The Balanced Budget Amendment Should Not be a Deal Breaker

The insistence of the Democrats in Washington to turn this budgetary crisis into an electioneering coup is never more obvious than when they consider a proposed Balanced Budget Amendment to be a deal breaker.  Why?  Even if the proposal is placed before both House and Senate and garners the required 2/3 vote in each (no easy task), it still would have to then be ratified by ¾ of the states.  The time needed for that vote is not prescribed in the Constitution, but the Supreme Court has said that it must be a, “reasonable” amount of time.  Lately, that has been designated as 7 years, but it could be more or less.  Of the 33 proposed amendments to the Constitution, only 27 have been successfully ratified.  So even if Congress proposed the amendment, that doesn’t mean it would be ratified.  Why make that a non-starter? 

            Well, there are a couple of reasons.  First, for all the theater going on, the Democrats know they are in the wrong on this budget problem and that it is going to take some real pain from their core constituency to make it right.  The only way they have to avoid exposing the man behind the curtain is to put quite a show on stage.  To do that in the midst of a stagnant economy and relentless unemployment is to introduce a real note of hysteria into your dialog.  Witness Nancy Pelosi (now there is a woman who stares at a chess board wondering why all the pieces don’t have the same shape) making the frantic statement:  “What we are trying to do is save the world from the Republican budget.  We are trying to save life on this planet as we know it today.”  Ah, come on, Ms. Pelosi, what you are really trying to save is votes for a President who so far has only Bin Laden in his plus column. 
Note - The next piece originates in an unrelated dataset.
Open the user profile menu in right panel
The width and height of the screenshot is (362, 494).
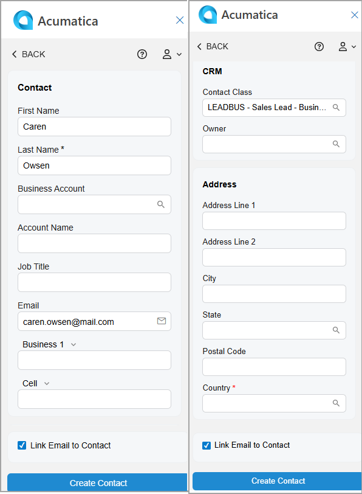tap(347, 47)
            Second, just as any parent knows, if you are a kid caught in trouble, the first thing that you do is try to shift the blame to someone else.  At best, the folks will forget you and chase down the other culprit; at worst you will only get half the punishment, with the other half going to someone else.  So, the Democrats are desperately trying to make sure the next election is against the Republicans, not for the Democrats. 
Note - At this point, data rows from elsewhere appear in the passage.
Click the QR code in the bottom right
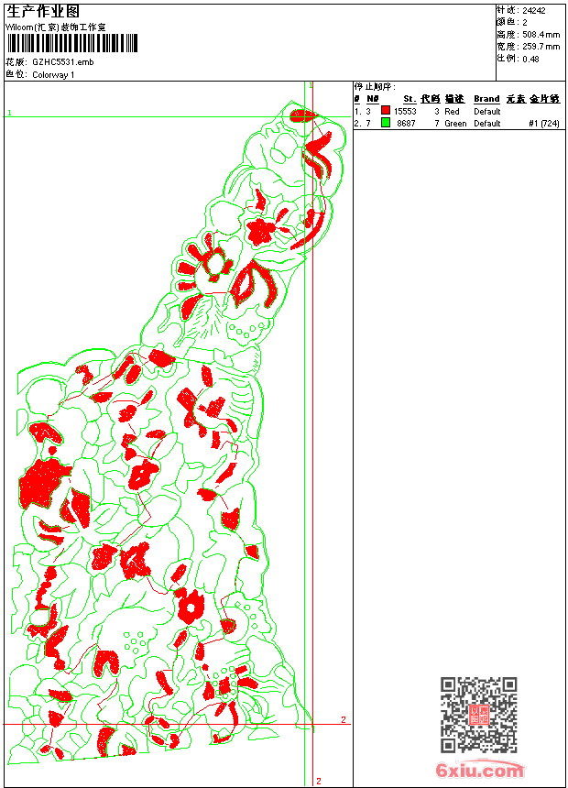This screenshot has height=788, width=568. 478,715
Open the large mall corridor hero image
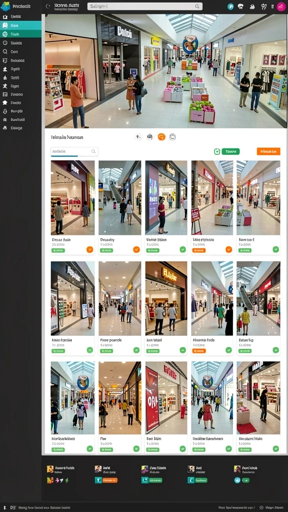 click(166, 71)
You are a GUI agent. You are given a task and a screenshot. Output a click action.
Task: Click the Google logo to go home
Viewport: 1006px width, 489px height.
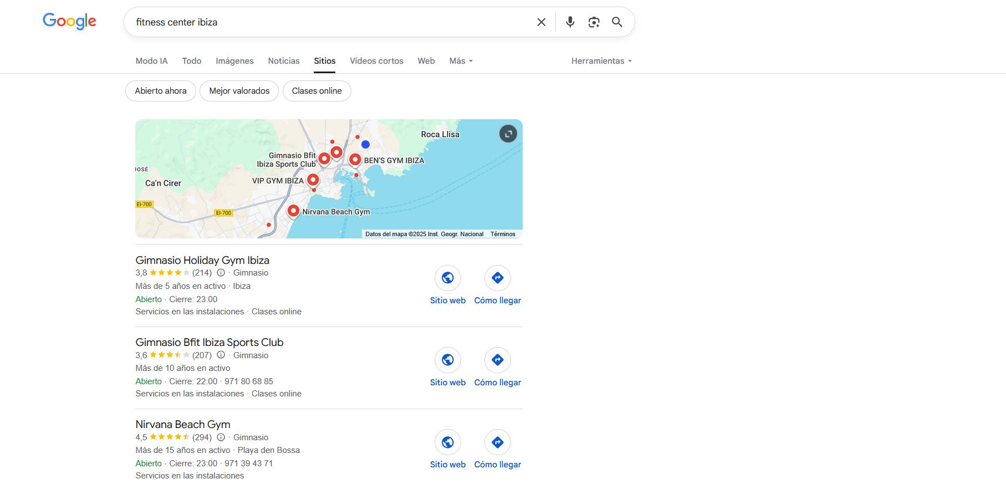pyautogui.click(x=69, y=21)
            If you know there is a significant portion of the Republican Party that wants a Balanced Budget Amendment, then making it a cause can draw attention away from the real issue of cutting spending and raising revenue.  On the other hand, if you wanted to get to the serious issues, and knew that throwing the Balanced Budget Amendment bone to the rabid Tea Partiers would keep them quiet while you tackled the tough stuff, why not do it?  The answer is just so darn obvious.  Distract, dissemble, demagogue: that has been the political stock in trade since the Revolution.  It works so well.

            But what do I think about the Balanced Budget Amendment itself?  Well, I am a trained economist and I know that in classical Keynesian economics a national balanced budget is countercyclical.  It doesn’t solve problems, it exacerbates them.  But I also believe in the power of the people to make both large and small course corrections in their government.  And I know that the economics of the last century is seldom the economics of the present century.  I think a Balanced Budget Amendment should have its shot.  I might even support it. 

            Let’s keep solvent and keep the faith.